§ ABOUT THIS TASK
Go through the lines below and copy any that hold the string "computer".

(Data items)
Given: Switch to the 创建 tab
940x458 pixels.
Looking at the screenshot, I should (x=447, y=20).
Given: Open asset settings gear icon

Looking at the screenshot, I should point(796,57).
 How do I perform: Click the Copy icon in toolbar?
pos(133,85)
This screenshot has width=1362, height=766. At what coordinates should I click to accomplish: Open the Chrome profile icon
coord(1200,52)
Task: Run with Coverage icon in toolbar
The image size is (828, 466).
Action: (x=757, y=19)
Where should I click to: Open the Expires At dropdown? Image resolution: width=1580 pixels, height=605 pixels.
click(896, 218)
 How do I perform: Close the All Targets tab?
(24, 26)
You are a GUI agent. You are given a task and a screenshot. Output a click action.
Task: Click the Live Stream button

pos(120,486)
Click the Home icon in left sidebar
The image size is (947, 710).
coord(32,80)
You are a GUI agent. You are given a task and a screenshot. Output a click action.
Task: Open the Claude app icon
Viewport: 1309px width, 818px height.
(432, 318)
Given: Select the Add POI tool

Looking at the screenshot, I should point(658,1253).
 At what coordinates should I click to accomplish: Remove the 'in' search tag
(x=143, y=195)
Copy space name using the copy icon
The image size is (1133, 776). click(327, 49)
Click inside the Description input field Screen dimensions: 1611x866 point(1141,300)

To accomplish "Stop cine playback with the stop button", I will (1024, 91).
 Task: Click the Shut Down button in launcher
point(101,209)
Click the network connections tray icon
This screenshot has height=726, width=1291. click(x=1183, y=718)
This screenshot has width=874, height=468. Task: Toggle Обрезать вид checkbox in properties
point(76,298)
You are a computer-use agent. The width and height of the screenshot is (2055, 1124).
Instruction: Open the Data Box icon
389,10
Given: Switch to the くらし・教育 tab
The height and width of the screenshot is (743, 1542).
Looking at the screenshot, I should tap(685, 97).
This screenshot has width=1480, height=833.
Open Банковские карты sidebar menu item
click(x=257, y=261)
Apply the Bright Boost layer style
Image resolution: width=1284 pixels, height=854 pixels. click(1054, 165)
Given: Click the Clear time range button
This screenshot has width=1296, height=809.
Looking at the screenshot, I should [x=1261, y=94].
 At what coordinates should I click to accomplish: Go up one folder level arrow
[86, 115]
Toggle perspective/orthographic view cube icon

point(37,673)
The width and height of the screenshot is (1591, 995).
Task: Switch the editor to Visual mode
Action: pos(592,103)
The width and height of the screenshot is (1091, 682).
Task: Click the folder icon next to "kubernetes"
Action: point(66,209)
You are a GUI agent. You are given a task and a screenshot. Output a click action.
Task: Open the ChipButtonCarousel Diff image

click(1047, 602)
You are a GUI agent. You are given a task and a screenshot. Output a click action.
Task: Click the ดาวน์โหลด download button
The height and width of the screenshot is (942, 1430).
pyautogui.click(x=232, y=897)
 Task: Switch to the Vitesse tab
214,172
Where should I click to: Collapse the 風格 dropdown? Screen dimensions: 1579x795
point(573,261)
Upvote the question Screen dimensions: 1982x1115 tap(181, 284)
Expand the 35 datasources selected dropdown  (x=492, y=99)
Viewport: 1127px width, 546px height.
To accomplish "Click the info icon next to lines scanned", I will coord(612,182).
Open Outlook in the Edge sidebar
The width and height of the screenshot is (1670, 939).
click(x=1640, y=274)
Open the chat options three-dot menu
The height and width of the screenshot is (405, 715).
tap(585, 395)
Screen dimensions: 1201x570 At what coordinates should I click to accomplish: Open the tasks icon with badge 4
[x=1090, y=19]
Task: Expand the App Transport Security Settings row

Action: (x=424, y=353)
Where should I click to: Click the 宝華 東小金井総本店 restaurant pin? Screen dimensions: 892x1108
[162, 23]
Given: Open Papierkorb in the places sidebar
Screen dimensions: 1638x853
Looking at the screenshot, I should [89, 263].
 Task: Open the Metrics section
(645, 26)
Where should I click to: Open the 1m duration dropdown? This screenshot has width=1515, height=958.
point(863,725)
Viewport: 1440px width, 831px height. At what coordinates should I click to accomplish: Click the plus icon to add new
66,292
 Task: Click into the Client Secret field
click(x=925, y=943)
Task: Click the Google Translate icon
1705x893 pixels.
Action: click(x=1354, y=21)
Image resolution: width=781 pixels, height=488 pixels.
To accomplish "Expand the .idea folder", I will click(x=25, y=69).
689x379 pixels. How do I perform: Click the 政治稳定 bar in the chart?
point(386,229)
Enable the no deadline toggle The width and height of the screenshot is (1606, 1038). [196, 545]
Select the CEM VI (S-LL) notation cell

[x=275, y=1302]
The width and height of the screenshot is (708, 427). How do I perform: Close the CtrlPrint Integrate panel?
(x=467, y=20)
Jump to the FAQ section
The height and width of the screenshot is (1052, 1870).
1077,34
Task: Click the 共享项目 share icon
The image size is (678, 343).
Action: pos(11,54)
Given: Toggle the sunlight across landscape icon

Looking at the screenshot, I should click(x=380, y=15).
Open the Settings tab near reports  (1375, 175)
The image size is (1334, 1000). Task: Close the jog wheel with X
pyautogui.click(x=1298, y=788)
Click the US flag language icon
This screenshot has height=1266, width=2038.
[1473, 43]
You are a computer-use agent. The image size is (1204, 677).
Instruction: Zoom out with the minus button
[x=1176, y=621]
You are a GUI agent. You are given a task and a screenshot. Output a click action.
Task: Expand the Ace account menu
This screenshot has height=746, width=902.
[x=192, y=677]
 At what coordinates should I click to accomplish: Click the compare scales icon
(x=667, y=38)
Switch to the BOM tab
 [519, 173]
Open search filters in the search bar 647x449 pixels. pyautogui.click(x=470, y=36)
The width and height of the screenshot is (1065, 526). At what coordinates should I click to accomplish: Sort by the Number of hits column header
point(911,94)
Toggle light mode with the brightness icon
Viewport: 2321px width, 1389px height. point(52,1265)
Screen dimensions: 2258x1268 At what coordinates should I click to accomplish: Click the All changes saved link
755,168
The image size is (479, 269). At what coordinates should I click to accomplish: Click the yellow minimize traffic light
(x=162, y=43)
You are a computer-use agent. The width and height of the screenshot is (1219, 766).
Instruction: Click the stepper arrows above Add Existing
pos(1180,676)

§ TASK ANSWER
You are a computer-use agent. The width and height of the screenshot is (2055, 1124).
You are a computer-use agent. The image size is (1204, 677).
You are a computer-use agent. The width and height of the screenshot is (1219, 766).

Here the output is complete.